**Goal**:
Rewrite a passage of the Fukushima article, starting at the words "The Japanese city" and stopping after "last aftershock subsided.". Put "tidal wave" wherever "tsunami" appears in it.

**Given text**:
------------------------------------------------------------------------
Learning from Disaster

A group of MTSU servants see the power of Mother Nature—and the resilience of a people—firsthand.

by Gina K. Logue

The Japanese city of Fukushima Daiichi is still struggling to recover from the massive March 11, 2011, earthquake and resultant tsunami that engulfed the coastal area. Some 16,000 people lost their lives. Thousands more lost their homes and possessions. Fuel meltdowns in three reactors at the Fukushima Daiichi nuclear power plant compounded the nation’s trauma, creating a societal ripple effect that is lasting long after the last aftershock subsided.

In June, 2012, ten MTSU students witnessed the results of the disaster firsthand. During ten days of debris cleanup and personal service, the MTSU delegation—chosen on the basis of grades and essays—served hot meals, entertained kindergarten children, and learned about disaster-response procedures. (Dr. Doug Heffington, director of the MTSU Global Studies program, led the trip. No MTSU representatives ventured into unsafe areas.)

One of student Caitlyn Mayo’s most poignant memories is that of an orchard owner, who told the students of his determination to sell his succulent peaches, tart cherries, and crisp apples in Tokyo or wherever he can, despite consumer resistance born of fear. Mayo, a senior speech and theatre major from Woodbury, says the farmer refused to resort to laying off his workers, regardless of his economic situation. He told the group, as they snacked on his wares, that he would rather sell his car than get rid of any of his employees.
------------------------------------------------------------------------
**Raw records**:

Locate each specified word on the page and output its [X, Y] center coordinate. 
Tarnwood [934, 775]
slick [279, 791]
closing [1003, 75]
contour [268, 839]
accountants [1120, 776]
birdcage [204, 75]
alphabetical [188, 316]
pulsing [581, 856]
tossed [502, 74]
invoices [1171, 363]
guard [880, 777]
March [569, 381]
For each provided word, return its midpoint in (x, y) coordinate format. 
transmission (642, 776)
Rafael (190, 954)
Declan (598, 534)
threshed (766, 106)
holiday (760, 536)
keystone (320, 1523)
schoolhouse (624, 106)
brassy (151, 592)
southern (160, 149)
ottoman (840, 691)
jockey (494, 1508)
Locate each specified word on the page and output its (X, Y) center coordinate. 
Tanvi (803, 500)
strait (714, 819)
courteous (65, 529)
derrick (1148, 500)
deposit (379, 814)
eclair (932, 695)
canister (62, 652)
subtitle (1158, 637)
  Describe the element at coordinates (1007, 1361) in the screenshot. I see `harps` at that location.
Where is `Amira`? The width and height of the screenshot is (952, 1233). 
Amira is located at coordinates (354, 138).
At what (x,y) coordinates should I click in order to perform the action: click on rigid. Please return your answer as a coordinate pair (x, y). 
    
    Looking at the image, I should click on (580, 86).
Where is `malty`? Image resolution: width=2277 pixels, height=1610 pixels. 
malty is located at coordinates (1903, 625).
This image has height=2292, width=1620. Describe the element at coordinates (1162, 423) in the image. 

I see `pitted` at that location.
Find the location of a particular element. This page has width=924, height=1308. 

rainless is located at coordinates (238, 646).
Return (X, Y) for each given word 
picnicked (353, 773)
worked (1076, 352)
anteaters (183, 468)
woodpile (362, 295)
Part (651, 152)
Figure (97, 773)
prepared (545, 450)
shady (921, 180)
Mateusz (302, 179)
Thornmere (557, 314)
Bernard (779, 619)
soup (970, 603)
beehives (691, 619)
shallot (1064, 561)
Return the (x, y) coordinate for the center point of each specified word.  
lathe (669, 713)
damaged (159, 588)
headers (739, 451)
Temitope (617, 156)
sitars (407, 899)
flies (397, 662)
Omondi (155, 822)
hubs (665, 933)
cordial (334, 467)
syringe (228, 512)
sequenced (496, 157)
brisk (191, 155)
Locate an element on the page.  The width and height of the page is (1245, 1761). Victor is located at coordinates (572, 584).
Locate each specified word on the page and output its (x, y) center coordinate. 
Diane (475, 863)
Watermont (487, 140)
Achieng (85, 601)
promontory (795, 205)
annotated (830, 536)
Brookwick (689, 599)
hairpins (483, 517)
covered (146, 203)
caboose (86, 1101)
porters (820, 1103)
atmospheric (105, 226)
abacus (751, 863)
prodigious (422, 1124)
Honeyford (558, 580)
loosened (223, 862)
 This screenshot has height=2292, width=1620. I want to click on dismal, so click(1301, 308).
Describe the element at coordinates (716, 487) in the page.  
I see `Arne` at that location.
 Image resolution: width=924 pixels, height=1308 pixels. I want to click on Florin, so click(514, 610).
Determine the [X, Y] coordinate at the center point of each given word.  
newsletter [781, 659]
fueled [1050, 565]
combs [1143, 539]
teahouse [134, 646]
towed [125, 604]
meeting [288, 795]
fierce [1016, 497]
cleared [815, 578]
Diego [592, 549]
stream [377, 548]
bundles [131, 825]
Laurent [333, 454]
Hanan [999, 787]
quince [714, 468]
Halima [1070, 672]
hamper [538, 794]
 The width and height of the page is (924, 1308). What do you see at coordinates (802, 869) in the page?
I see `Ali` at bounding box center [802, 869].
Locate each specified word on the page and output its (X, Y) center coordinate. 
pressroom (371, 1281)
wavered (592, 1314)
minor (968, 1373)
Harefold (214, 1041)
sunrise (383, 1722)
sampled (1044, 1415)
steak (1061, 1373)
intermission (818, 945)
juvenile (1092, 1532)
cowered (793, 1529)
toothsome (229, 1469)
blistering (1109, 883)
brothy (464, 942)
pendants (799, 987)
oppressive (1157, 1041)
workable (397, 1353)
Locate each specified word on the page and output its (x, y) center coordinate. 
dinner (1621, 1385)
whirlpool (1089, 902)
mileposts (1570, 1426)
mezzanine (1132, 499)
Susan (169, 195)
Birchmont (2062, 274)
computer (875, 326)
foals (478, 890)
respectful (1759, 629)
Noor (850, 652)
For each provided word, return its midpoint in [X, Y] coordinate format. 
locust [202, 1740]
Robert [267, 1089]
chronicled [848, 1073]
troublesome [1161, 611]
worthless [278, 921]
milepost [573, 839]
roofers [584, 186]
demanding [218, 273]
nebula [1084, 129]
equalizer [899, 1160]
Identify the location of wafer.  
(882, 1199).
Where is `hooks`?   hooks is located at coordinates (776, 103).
------------------------------------------------------------------------
**Exercise answer**:
The Japanese city of Fukushima Daiichi is still struggling to recover from the massive March 11, 2011, earthquake and resultant tidal wave that engulfed the coastal area. Some 16,000 people lost their lives. Thousands more lost their homes and possessions. Fuel meltdowns in three reactors at the Fukushima Daiichi nuclear power plant compounded the nation’s trauma, creating a societal ripple effect that is lasting long after the last aftershock subsided.